Return the lines of the stored entries below verbatim, from the line containing "在学课程 (708, 321)" through the line containing "Lidia Arista (21, 2006)", including both of those lines.

Stored entries:
-*-*-
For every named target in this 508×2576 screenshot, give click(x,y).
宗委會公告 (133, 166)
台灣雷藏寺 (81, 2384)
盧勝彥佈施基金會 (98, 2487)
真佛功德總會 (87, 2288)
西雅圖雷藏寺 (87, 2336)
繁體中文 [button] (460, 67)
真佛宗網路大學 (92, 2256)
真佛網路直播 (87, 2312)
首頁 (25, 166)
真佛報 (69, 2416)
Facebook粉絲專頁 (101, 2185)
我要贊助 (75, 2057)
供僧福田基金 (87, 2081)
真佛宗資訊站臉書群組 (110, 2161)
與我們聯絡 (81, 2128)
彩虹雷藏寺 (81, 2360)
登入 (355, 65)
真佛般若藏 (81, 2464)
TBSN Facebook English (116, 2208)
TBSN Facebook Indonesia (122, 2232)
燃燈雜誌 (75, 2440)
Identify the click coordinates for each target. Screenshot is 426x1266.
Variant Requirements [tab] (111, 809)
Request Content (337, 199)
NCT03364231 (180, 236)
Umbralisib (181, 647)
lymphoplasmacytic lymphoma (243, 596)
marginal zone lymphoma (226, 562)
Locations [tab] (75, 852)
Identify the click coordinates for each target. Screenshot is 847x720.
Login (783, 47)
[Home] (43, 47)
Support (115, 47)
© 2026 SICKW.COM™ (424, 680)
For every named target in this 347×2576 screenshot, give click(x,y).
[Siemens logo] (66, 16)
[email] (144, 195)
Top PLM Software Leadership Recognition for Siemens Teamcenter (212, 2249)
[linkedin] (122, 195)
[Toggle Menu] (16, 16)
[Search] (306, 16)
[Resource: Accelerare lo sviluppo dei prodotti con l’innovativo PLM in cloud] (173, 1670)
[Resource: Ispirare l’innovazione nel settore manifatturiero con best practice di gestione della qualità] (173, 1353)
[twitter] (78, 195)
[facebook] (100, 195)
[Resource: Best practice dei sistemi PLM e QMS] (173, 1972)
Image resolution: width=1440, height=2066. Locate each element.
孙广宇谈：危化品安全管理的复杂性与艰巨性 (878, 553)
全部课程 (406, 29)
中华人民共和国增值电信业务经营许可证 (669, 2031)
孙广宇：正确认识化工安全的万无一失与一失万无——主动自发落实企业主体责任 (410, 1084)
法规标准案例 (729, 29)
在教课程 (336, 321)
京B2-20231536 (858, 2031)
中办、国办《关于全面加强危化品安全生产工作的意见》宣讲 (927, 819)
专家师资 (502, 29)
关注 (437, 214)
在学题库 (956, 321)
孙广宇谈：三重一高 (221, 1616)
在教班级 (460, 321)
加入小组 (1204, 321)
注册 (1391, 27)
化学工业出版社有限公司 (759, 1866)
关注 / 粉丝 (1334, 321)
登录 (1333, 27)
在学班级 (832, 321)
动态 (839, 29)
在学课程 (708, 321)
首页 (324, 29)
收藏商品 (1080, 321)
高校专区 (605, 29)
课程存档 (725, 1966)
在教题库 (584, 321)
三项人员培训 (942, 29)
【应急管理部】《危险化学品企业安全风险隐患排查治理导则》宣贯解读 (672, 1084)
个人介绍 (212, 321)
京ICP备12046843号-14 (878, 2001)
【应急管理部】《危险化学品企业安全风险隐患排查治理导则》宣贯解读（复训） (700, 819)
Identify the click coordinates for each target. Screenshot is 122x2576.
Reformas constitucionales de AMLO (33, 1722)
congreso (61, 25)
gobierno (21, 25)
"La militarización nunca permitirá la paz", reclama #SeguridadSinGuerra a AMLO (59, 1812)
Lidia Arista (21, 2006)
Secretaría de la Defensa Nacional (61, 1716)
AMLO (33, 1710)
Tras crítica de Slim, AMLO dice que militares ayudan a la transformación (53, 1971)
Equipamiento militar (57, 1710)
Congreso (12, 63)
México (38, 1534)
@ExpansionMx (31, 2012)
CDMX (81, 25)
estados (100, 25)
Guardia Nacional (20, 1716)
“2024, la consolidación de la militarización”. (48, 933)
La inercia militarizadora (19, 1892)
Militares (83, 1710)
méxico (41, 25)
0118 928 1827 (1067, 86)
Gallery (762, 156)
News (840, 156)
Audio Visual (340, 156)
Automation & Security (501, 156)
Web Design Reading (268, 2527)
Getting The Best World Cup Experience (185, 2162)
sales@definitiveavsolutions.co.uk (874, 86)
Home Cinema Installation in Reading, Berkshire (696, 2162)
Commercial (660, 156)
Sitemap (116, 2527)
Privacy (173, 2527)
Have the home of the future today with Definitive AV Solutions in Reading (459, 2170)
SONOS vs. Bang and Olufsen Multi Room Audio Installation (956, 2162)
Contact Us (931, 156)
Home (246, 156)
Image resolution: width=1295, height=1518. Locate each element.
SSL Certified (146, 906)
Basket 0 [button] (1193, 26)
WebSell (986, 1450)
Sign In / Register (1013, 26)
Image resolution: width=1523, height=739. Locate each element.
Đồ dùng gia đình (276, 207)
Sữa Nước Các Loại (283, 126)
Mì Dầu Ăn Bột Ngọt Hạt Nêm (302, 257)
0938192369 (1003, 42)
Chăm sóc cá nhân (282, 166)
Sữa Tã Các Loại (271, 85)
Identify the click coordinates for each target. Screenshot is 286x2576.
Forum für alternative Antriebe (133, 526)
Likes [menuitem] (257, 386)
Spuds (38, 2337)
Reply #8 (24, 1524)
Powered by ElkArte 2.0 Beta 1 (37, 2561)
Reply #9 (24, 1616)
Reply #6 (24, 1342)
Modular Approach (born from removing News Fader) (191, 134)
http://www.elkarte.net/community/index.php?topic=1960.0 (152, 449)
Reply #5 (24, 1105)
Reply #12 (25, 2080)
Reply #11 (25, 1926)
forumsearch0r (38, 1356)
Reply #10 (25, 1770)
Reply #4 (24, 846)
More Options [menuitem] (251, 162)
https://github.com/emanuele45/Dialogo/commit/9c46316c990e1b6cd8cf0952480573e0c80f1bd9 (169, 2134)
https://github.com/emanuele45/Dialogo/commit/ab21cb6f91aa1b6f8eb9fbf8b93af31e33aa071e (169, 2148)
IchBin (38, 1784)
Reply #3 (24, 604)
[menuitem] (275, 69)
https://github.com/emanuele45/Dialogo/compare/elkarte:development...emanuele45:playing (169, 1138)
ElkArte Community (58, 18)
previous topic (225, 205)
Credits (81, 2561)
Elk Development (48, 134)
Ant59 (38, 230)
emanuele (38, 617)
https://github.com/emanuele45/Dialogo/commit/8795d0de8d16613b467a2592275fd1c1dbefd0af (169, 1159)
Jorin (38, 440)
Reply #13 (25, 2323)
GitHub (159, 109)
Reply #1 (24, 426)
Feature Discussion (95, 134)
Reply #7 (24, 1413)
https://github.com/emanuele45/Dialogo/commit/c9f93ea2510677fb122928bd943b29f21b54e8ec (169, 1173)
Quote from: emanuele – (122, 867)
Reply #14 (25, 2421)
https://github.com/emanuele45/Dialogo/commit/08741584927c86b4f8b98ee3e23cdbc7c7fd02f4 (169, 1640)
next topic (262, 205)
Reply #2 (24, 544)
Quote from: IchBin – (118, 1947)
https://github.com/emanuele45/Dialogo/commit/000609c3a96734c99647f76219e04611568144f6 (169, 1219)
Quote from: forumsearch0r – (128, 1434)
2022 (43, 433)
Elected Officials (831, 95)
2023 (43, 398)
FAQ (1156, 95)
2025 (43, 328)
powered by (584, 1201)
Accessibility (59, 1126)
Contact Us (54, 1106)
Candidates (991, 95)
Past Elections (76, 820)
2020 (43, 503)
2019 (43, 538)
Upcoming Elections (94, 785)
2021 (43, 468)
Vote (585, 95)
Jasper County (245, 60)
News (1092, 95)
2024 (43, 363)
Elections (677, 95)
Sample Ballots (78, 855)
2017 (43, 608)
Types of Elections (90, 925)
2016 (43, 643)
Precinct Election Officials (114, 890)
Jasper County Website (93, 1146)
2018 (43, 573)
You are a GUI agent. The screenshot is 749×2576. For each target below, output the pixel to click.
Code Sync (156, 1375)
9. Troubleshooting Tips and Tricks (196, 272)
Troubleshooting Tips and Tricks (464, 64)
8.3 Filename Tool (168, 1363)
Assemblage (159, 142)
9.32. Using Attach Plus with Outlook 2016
-*-*-
EXPECTED ANSWER:
在学课程 (708, 321)
首页 (324, 29)
收藏商品 (1080, 321)
高校专区 (605, 29)
课程存档 (725, 1966)
在教题库 (584, 321)
三项人员培训 (942, 29)
【应急管理部】《危险化学品企业安全风险隐患排查治理导则》宣贯解读 (672, 1084)
个人介绍 (212, 321)
京ICP备12046843号-14 (878, 2001)
【应急管理部】《危险化学品企业安全风险隐患排查治理导则》宣贯解读（复训） (700, 819)
Identify the click coordinates for each target. Screenshot is 122x2576.
Reformas constitucionales de AMLO (33, 1722)
congreso (61, 25)
gobierno (21, 25)
"La militarización nunca permitirá la paz", reclama #SeguridadSinGuerra a AMLO (59, 1812)
Lidia Arista (21, 2006)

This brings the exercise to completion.